BBC news programmes on July 22 included a prominent story on the increase in numbers of patients paying privately to secure health treatment last year, with numbers of “self pay” patients running up to 39% up on the last pre-pandemic year, 2019.
There’s no doubt that the ever-rising waiting list for access to an under-funded, under-staffed NHS, currently at 6.6 million, and expected by NHS Employers to top 9 million by 2024, is driving increased numbers of patients to desperate measures, including borrowing money, digging in to savings or even crowd-funding to pay for swifter private operations.
But by focusing on the large percentage increase rather than the actual numbers involved, and by giving no real context, the BBC reporting gives a false impression of large numbers of patients effectively giving up on the NHS.
This tends to reinforce the illusion that those that can afford private health care can escape the deepening crisis of the NHS. Both of these widely-held views are wrong.
The increase from the relatively low pre-pandemic base of 200,000 self-pay private patients in 2019 to the still modest recent level of 258,000 patients paying up front for operations in 2021 needs to be set against the increase in the NHS waiting list from 4.5 million in December 2020 to just over 6 million at the end of last year.
In that time over 1.5 million joined the NHS queue, many knowing they were in for a long wait, but only 58,000 additional people (less than 4%) paid to access private care – a tiny fraction even of the 300,000 or so patients waiting over a year.
For many the reason will be cost – with operations costing up to £15,000. But for many others there will be other factors, not least the concentration of most private hospitals in London and the south east, or the fact that their age and other complicating factors mean that the private sector is not geared up or willing to treat them at all.
It’s also interesting to note that the rise of self-pay numbers has run alongside a sharp reduction in numbers of operations paid for by private health insurance, which was 16% below 2019 levels last year.
This means that the total number of private operations were also down last year from 779,000 in 2019 to 747,000 in 2021. By comparison the NHS carried out 8.8 million elective operations in 2019-20, and 5.6 million even during 2020-21 at the peak of the pandemic.
The NHS has been reduced to 98,000 general and acute beds open overnight, which need to treat a mix of emergency, Covid and elective patients, plus 11,800 day only beds for elective work. By contrast the entire private acute hospital sector has only around 8,000 beds, mainly in small hospitals averaging just 40 beds.

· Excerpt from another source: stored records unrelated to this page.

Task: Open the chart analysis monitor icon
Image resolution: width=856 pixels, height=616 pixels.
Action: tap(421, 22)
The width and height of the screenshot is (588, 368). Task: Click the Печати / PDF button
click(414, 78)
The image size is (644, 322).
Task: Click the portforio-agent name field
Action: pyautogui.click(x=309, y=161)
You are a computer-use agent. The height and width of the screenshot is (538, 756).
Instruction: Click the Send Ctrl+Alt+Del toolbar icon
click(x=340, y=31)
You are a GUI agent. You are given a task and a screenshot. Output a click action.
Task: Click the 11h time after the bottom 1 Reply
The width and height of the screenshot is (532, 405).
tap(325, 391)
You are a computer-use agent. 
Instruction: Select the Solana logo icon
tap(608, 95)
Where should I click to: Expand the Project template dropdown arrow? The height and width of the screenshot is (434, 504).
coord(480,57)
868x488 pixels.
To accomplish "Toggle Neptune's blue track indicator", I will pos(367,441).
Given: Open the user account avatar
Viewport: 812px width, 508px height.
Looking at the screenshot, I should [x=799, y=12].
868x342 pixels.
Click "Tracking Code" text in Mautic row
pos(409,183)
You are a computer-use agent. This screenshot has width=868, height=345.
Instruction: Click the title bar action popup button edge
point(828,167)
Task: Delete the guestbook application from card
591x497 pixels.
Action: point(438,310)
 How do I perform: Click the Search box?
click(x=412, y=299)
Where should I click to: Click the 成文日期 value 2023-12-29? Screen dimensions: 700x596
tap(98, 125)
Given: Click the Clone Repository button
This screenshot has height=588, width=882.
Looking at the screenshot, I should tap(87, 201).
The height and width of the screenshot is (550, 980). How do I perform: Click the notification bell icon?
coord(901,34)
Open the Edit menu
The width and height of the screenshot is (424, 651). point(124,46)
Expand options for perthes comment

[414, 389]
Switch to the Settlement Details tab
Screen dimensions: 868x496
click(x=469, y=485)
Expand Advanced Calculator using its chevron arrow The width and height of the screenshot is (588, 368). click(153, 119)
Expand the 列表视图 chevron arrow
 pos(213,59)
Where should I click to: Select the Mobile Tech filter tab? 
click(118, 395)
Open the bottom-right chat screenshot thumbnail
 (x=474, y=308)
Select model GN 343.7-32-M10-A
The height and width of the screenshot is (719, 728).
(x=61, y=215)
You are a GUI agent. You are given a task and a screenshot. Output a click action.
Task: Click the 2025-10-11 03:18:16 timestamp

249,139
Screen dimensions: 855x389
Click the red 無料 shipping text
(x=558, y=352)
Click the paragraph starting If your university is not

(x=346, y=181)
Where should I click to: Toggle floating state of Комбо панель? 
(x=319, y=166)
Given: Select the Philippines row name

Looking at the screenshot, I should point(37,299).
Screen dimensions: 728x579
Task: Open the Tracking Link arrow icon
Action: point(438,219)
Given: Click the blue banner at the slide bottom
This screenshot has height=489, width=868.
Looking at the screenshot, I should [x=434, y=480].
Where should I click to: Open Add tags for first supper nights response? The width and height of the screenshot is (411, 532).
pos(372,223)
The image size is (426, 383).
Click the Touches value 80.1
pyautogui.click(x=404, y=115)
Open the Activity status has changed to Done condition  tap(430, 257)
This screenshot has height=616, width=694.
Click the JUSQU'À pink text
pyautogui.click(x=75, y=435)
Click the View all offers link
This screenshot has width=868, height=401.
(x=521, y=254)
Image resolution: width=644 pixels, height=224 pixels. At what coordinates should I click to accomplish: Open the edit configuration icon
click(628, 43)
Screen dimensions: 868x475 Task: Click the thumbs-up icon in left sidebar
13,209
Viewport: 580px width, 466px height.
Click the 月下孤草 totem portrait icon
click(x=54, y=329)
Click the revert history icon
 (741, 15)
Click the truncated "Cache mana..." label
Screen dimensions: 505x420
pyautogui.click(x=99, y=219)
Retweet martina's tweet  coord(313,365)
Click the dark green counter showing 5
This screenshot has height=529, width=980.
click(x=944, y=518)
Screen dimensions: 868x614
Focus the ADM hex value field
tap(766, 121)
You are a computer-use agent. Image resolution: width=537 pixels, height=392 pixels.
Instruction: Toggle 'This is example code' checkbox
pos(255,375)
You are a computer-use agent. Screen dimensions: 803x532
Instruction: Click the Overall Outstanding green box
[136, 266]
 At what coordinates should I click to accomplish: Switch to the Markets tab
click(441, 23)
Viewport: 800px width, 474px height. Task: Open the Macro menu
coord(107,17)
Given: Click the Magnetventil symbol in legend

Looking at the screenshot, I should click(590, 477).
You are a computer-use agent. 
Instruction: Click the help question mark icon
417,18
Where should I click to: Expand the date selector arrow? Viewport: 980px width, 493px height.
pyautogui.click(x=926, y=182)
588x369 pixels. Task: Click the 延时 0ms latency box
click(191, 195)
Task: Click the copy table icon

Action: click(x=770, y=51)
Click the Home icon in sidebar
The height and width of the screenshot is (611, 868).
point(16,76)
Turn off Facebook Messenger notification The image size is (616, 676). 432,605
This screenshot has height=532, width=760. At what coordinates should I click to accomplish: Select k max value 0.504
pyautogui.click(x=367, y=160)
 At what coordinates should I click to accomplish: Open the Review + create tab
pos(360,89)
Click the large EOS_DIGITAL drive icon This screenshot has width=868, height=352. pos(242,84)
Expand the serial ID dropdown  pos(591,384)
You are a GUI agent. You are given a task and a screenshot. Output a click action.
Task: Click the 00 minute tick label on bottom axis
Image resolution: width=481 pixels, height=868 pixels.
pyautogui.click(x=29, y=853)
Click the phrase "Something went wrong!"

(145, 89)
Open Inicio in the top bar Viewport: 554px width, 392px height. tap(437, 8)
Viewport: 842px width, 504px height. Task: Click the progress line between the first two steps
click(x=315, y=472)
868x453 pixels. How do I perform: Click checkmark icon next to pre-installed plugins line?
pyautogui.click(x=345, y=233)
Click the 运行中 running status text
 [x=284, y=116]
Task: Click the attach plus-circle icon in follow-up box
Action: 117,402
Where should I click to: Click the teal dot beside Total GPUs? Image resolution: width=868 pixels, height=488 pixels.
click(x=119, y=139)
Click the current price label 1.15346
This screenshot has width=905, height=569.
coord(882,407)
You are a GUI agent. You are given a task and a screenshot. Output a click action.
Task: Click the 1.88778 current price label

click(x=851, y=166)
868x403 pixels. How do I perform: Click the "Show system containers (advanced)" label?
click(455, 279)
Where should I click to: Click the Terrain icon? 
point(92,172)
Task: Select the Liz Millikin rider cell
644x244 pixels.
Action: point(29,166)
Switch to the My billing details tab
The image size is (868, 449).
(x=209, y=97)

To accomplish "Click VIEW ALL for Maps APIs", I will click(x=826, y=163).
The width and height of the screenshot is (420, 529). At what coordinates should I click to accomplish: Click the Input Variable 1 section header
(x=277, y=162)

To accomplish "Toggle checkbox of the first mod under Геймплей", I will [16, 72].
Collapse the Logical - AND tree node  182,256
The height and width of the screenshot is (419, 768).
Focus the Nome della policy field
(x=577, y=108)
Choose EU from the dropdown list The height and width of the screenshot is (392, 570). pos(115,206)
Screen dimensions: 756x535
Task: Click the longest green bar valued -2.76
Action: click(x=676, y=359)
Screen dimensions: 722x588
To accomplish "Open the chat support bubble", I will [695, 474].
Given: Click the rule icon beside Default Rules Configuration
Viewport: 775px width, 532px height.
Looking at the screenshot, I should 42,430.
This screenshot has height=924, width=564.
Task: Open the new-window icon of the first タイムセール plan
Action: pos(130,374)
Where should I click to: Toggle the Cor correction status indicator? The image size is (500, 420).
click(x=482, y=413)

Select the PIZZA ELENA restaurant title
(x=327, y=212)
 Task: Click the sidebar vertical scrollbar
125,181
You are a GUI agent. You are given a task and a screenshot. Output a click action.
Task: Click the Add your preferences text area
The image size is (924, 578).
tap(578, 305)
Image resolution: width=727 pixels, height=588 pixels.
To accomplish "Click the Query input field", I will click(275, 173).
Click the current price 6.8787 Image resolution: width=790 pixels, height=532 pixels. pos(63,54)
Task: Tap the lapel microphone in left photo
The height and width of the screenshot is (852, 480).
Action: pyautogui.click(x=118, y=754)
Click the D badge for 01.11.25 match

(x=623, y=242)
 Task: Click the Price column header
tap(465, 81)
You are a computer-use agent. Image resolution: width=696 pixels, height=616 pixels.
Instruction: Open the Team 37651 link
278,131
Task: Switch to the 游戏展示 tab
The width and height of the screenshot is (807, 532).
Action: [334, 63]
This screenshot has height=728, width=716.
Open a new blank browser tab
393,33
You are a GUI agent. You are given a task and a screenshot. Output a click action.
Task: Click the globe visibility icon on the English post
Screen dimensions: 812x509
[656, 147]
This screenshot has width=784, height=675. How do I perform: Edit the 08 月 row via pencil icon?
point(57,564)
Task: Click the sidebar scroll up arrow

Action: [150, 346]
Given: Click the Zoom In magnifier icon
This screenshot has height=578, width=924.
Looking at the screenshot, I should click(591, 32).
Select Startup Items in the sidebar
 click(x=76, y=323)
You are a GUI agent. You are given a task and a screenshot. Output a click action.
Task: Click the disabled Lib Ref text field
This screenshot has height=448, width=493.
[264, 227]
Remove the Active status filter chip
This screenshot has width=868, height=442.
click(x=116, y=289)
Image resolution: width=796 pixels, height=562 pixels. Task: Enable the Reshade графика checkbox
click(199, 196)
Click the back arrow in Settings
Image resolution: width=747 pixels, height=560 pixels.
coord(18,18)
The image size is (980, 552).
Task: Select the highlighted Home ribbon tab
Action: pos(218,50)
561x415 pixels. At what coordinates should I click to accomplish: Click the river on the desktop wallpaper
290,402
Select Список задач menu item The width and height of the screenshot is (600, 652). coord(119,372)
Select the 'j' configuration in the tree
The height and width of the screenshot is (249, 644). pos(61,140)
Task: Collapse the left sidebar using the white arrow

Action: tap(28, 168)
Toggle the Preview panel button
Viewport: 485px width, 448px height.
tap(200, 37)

And while there has been some investment in new, prestige buildings by major US hospital corporations (HCA, Mayo and Cleveland Clinic) these appear to be largely aimed at a reviving international market for private care rather than British punters or the cash-starved NHS. The main private hospital operators in England have not been expanding the bed base – and some have even been selling off hospitals to the NHS.
This limited size and patchy distribution of private hospitals has also limited their use by the NHS, as the HSJ and Lowdown have recently reported, and the numbers of patients treated in private beds are well short of the levels envisaged in the controversial “framework contracts” drawn up by NHS England in the hopes of getting waiting lists down.
In other words the NHS crisis is not necessarily a bonanza for the private sector. Indeed one problem for the private hospitals has been that since the peak of the pandemic fewer consultants are choosing to take private patients, limiting the private sector’s capacity to expand.
According to the Private Healthcare Information Network, whose press release triggered the BBC stories, there has been a 12% reduction in the number of consultants with a known private admission from July to December 2021 compared with the same period in 2019, from 12,473 to 10,976. The reduction is most dramatic in general medicine (44%) cardiology (21%) and medical oncology (21%) with a 15% drop in gastroenterologists, while ophthalmology, gynaecology, orthopaedics and general surgery have seen the smallest drop.
This pattern corresponds with the data showing that the growth in self-pay treatment has been concentrated on just three operations that have long been the staple fare of the private sector – cataract operations (day case treatment for which private hospitals and clinics are geared up, and which have increased by 56% from 8145 in 2019 to 12,700 last year), hip replacements (up by 141% from 2085 to 5015) and knee replacements (up 111% from 1240 to 2620).
As we have noted many times, the decision by patients who can afford it to go private for elective surgery widens health inequalities for the millions on waiting lists who cannot afford to do so or whose treatment is not available privately. It does not question the need for the NHS to treat the majority, and to deal with the emergencies that the private sector avoids like the plague.
The increased numbers paying for care is an indictment of the government’s record of underfunding of the NHS since 2010: but sadly there is no end in sight to this under-funding.